Similarly, some high values of Cr were reported in avian feathers in Pakistan and China (Burger and Gochfeld 1995; Ullah et al. 2014; Deng et al. 2007; Zhang et al. 2006). According to the current study, Hajira was found to be more polluted than other studied areas. Higher concentration of this metal is also reported in feathers of little egrets from Taunsa, Pakistan (Boncompagni et al. 2003). These study areas are famous for the leather industry and higher concentration may be due to this industry. The low concentration of Cr in present study may be due to absence of this industry. High concentrations of Cr in the region of Hajira may be due to some migration of birds from the contaminated area. Moreover, urbanization also leads to accumulate the higher level of metals in birds (Bichet et al. 2013; Meillère et al. 2016).

Significant correlations were recorded in House Crow, Common Myna and House Sparrow for Ni and Pb concentrations and in House Crow and House Sparrow between Pb and Cr in relation to the correlations of toxic metals within species in the current study. Correlation in the concentration of metals have been reported for Cd and Pb concentration in feathers by Zarrintab et al. (2016), in the calamus by Yamac et al. (2019) and between As and Cd concentration in the Vane (Yamac et al. 2019).

Similarly, Cd was significantly correlated with As and Pb in owls with values of 0.43 ppm and 0.38 ppm, respectively (Grúz et al. 2019). These correlations of present study indicate that these metals are interlinked with each other during contamination.

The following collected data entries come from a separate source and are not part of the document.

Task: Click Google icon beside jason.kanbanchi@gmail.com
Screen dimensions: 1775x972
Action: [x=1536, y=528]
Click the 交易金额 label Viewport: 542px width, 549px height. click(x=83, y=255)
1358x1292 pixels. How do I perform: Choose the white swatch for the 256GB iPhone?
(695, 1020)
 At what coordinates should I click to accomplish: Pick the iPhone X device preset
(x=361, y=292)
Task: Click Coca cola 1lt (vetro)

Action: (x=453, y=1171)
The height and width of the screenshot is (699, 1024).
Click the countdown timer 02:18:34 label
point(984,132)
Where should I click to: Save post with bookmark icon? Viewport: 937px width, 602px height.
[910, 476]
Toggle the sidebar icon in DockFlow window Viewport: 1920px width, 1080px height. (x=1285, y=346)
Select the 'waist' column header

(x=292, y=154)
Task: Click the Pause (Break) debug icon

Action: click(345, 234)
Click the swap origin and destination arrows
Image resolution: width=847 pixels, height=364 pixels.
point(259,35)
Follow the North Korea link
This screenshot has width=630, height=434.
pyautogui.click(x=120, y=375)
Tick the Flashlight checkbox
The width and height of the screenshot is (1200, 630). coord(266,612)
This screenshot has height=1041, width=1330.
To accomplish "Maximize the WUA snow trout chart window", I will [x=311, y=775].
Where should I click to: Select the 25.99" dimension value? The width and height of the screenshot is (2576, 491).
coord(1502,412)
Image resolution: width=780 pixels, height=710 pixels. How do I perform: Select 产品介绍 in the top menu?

The current study concludes that bird feather testing is a valuable tool for tracking the occurrence of trace metals found in the environment and the accumulation of metals in birds in regions of Pakistan. More research is required, however, to explore whether feathers can be useful for monitoring the internal concentrations of other contaminant groups. Yet, there are still many knowledge gaps that need to be systematically and experimentally addressed in order to conclude that feathers are suitable as a conduit for other forms of contaminants.